L’une des premières options testées, pour être sûr d’avoir des résultats à analyser en fin de semaine, est le questionnaire simple, illustré et binaire. Vous préférez vous inscrire par adresse mail, par numéro de téléphone, ou via facebook ? Pour être informé d’un événement, vous préférez un email ou un sms ? (\url{https://docs.google.com/document/d/1mcL67hCAtCHWYKgBORw1QmrRWo-Q8aKRvSGQxqL3cKo/edit?usp=sharing)}

Alors, effectivement, ça fonctionne bien. On obtient de jolis résultats chiffrés, mais la démarche me laisse sur ma faim. En procédant ainsi, on gagne en efficacité ce qu’on perd en finesse d’analyse. En cas de résultats au coude à coude (ce qui fut bien évidemment le cas), on n’a aucune explication qualitative sur les raisons des choix des participant-es.

###Faire manipuler

En milieu de résidence, mon acolyte a bossé d’arrache pied pour sortir plusieurs planches d’un kit d’interface fictif : plusieurs barres de navigation, plusieurs taille d’images d’illustration, plusieurs agencements de participant-es, plusieurs listes d’autres événements… (\url{https://drive.google.com/file/d/1Xg3jP0CJreRcrcvY7VS7x5Txc62PiDiP/view?usp=sharing)}

Ce que nous avons proposé au groupe est, qu’en binôme, ils et elles composent leur page d’événement idéale. Un mix bizarre entre design studio (\url{http://goodkickoffmeetings.com/2010/04/design-studioprototyping-exercise/)} et prototypage papier.
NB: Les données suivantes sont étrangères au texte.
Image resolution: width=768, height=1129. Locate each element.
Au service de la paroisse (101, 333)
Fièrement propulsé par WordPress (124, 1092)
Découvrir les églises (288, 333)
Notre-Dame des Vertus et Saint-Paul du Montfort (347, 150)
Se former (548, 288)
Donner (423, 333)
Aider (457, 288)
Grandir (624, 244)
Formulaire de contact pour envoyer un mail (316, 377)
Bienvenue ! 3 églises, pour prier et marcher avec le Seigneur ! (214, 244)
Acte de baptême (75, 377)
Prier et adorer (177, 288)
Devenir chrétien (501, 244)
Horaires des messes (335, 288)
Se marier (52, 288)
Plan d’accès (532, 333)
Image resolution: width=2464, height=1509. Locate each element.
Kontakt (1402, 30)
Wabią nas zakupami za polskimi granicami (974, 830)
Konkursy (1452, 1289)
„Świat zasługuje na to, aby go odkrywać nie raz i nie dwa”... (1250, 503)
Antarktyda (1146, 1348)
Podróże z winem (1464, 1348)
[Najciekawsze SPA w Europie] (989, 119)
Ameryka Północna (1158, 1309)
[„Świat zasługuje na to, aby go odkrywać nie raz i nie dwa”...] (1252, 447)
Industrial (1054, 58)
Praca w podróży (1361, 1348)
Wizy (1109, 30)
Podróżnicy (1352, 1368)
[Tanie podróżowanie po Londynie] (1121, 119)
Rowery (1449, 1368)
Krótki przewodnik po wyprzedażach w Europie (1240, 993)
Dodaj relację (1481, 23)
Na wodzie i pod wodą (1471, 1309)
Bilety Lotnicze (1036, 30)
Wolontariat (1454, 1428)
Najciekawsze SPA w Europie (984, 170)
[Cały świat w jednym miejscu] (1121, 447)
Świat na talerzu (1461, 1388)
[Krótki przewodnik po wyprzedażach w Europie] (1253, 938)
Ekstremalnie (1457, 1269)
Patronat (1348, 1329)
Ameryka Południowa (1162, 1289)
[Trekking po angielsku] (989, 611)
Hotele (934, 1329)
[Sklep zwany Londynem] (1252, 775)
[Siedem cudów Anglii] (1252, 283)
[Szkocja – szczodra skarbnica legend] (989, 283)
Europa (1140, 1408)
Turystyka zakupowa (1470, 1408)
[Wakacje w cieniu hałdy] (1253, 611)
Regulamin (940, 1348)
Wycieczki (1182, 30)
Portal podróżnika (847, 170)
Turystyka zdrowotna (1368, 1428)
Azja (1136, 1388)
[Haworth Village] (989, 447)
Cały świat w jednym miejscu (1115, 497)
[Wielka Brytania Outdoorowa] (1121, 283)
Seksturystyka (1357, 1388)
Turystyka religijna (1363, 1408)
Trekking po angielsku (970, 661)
Une fois les pages réalisées, anonymisées et affichées, chacun-e doit choisir celle qui lui plaît et celle qui lui déplaît le plus. L’ambition était de partir de choix individuels, de voir si des tendances se dégagaient, et de susciter la discussion à partir de là.

Et ça marche plutôt bien. Je sens les participant-es plus présent-es, plus impliqué-es, ils et elles ont envie de nous faire une multitude de retours, qui seront malheureusement écourtés faute de temps. Quant aux résultats à proprement parler, c’est autant dans les échos qu’on a perçu de la session en binôme que lors du debrief final qu’on tire des informations, avec toujours un peu de frein lié à la langue.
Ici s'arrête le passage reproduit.